Coexisten de tal suerte, en orden sucesivo, el espíritu universalista de Xul Solar, el americanismo de Torres García, las indagaciones del perceptismo de Raúl Lozza, un sitio privilegiado para las formas sinuosas extendidas de Victor Magariños, la imaginación de ciudades futuras de Gyula Kosice, las inquietantes esperanzas de Raquel Forner en relación a la carrera espacial durante la llamada “guerra fría”, las referencias a Star Wars de Andrés Toro y Mariano Dal Verme, el modelismo de los cohetes de Axel Strachnoy, representante de la Sociedad Finlandesa de Investigaciones Espaciales, las fuerzas amenazantes del entramado científico-militar graficadas por Adriana Bustos, así como también un Polesello que distorsiona visualmente todo aquello que lo circunda y las alertas acerca del extractivismo como el que denuncia la imagen de la mina La alumbrera que propone Diana Dowek.
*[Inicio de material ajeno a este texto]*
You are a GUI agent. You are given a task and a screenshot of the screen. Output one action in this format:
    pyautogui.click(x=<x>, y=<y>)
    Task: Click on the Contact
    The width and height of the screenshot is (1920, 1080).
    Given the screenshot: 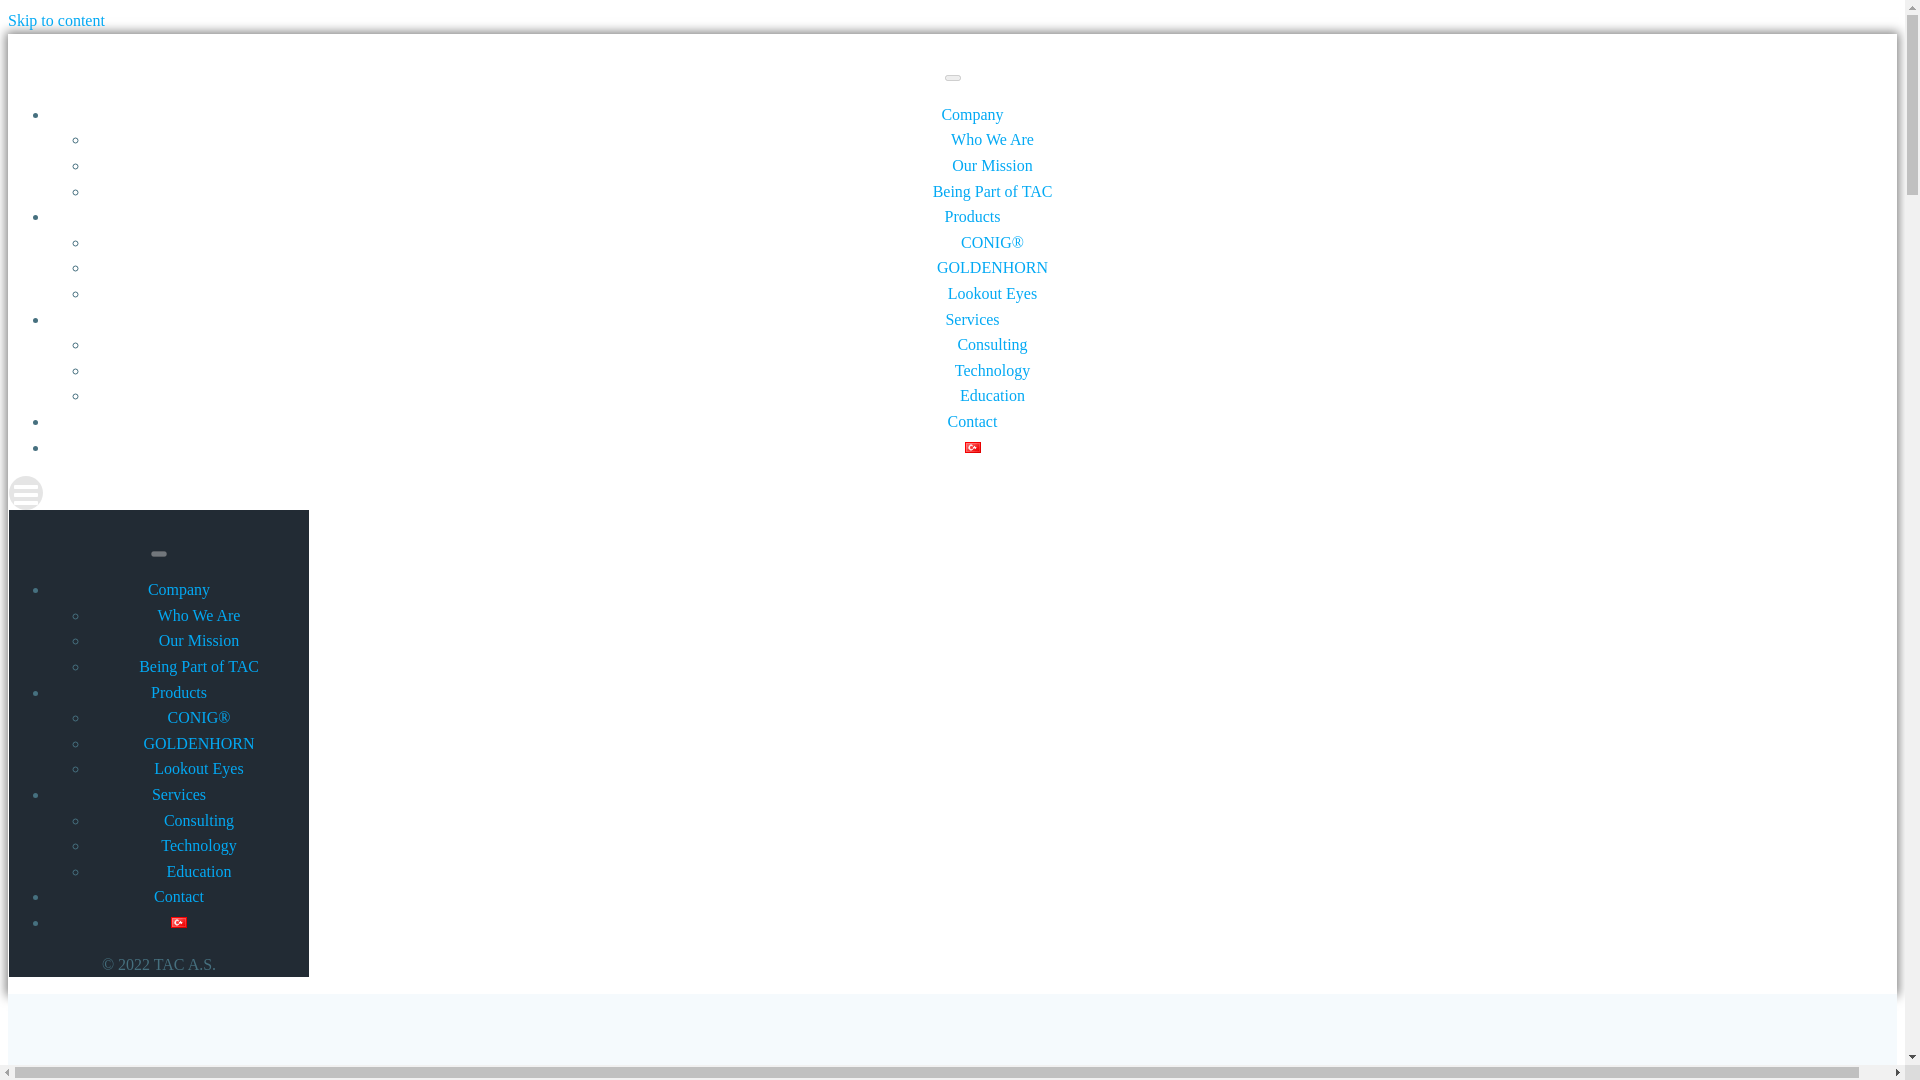 What is the action you would take?
    pyautogui.click(x=973, y=420)
    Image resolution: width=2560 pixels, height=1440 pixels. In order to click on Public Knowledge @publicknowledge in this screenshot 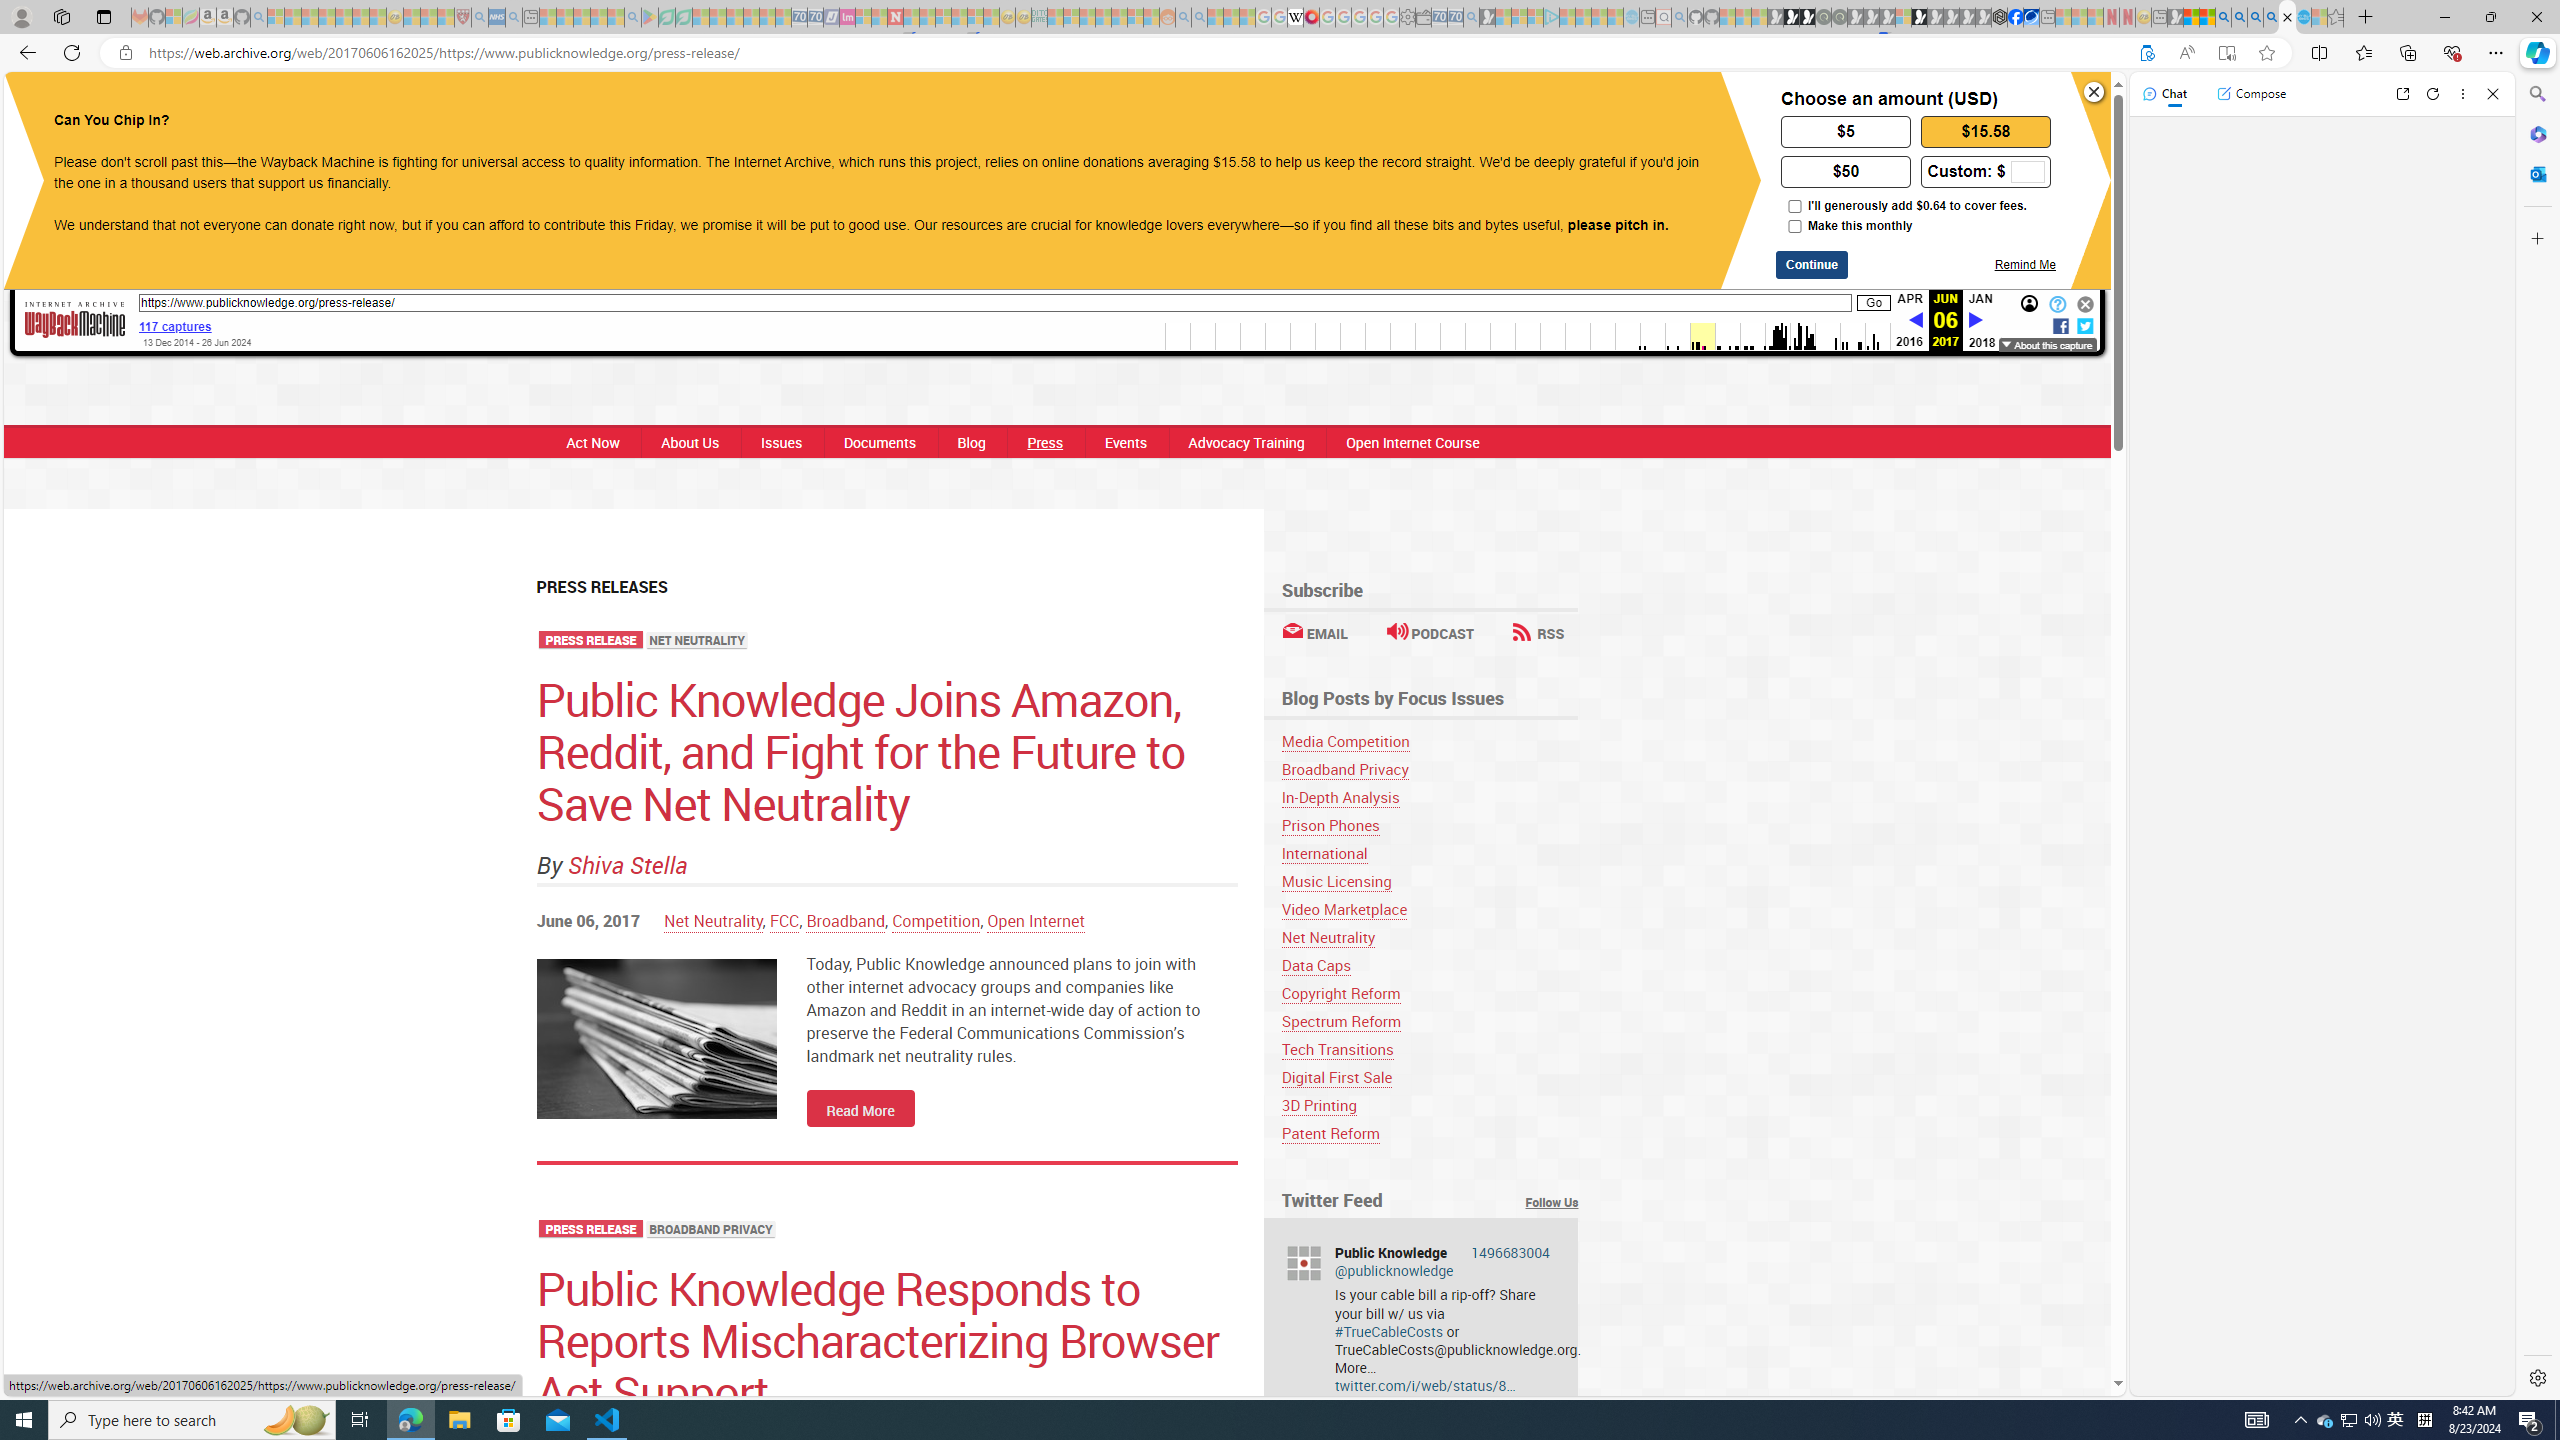, I will do `click(1442, 1262)`.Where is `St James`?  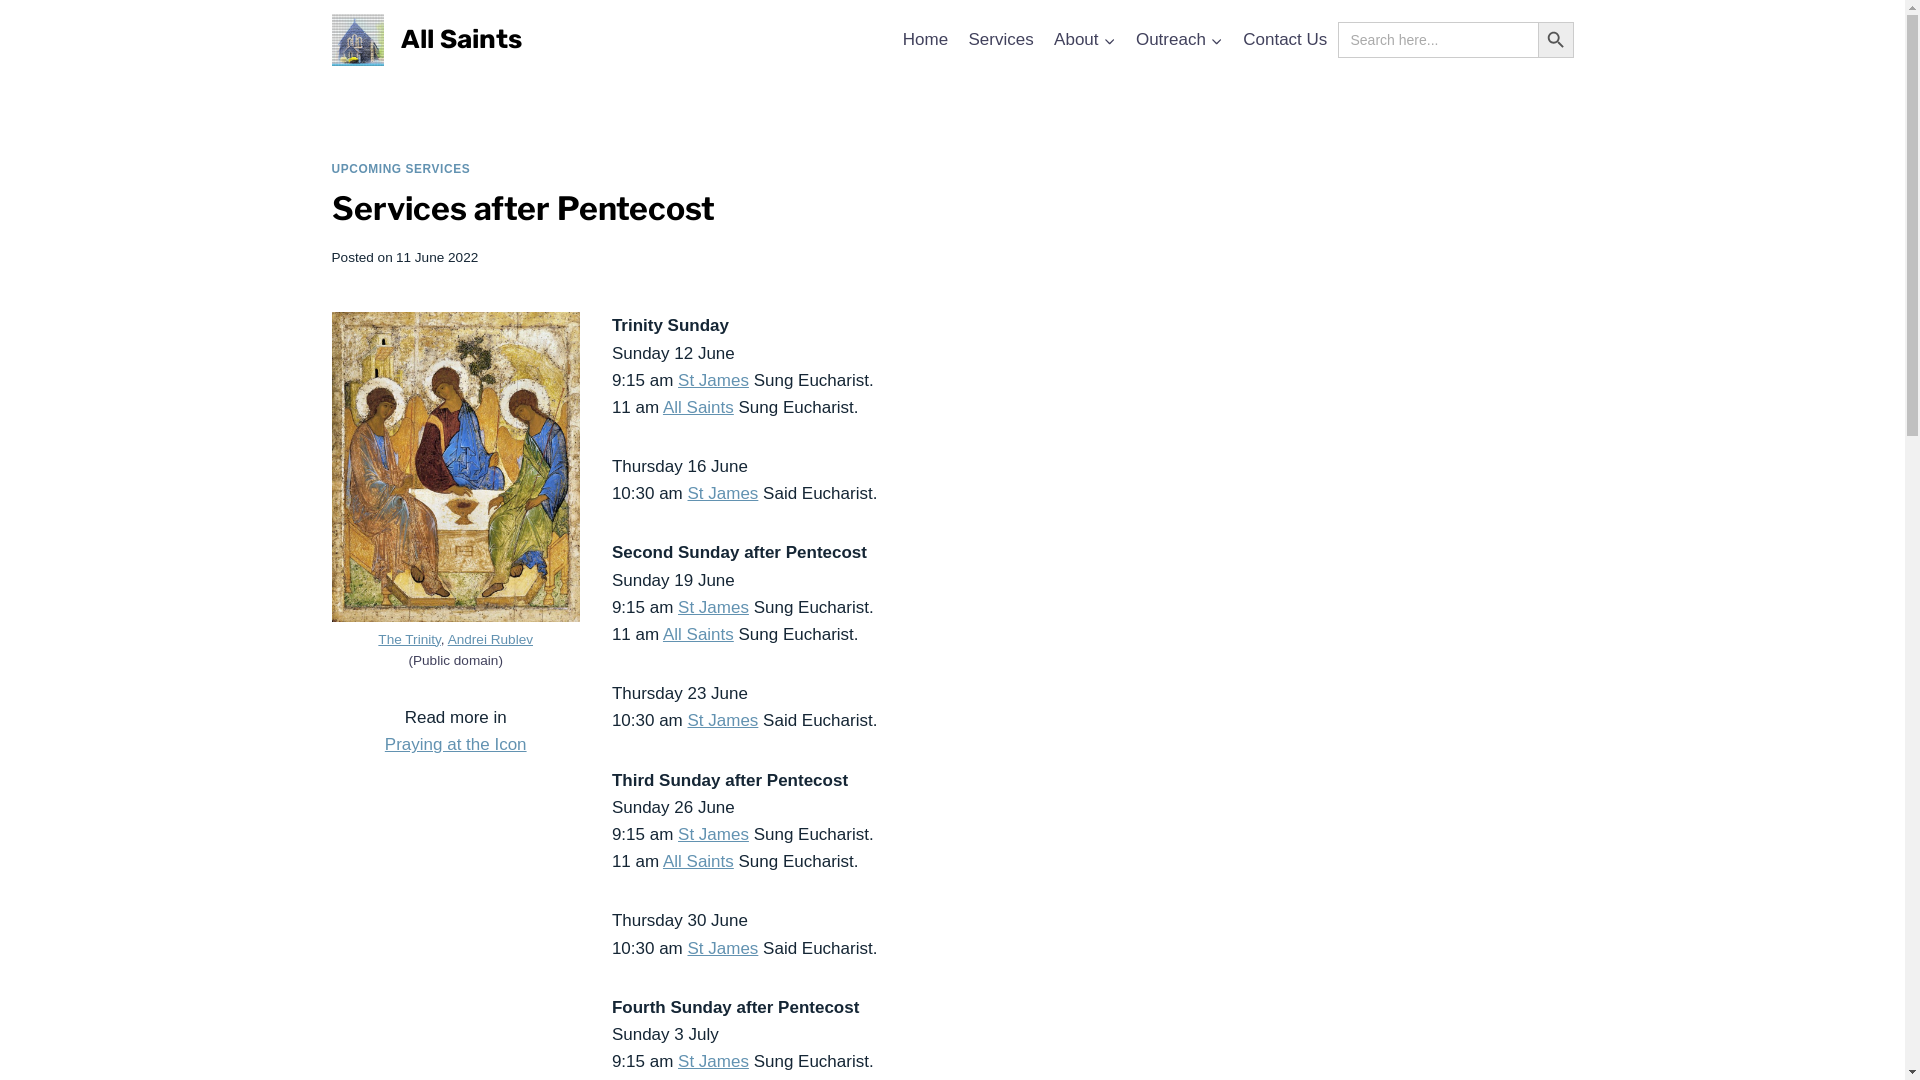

La nota penumbrosa en esta sala presenta una ecléctica selección de obras dentro de las cuales se destacan las de Rubén Santantonín, Alicia Penalba y Miguel Harte.
En América ocurrió una confrontación de dos tipos de cosmologías y de epistemologías. Esto tuvo como consecuencia que a una gran cantidad de saberes se los destinó a un lugar de subordinación y silencio negándosele su potencial, aunque ha permanecido en ellos una reserva valiosa de resistencia. Problematizar el papel de la visualidad en los modos de dominación y su forma de llevarlo a cabo a través de las herramientas del campo artístico puede servir a la admisión de la tirantez recurrente entre el mundo indio y el europeo, a abrir el debate acerca de cómo esa reserva puede desplegar su peso específico sin caer en su fetichización y a advertir acerca de la réplica de los males de las prácticas colonizadoras en el futuro próximo del sistema solar. Si efectivamente A 18 minutos del Sol concurre a todo ello entonces se la considerará un gran paso para nuestra sociedad.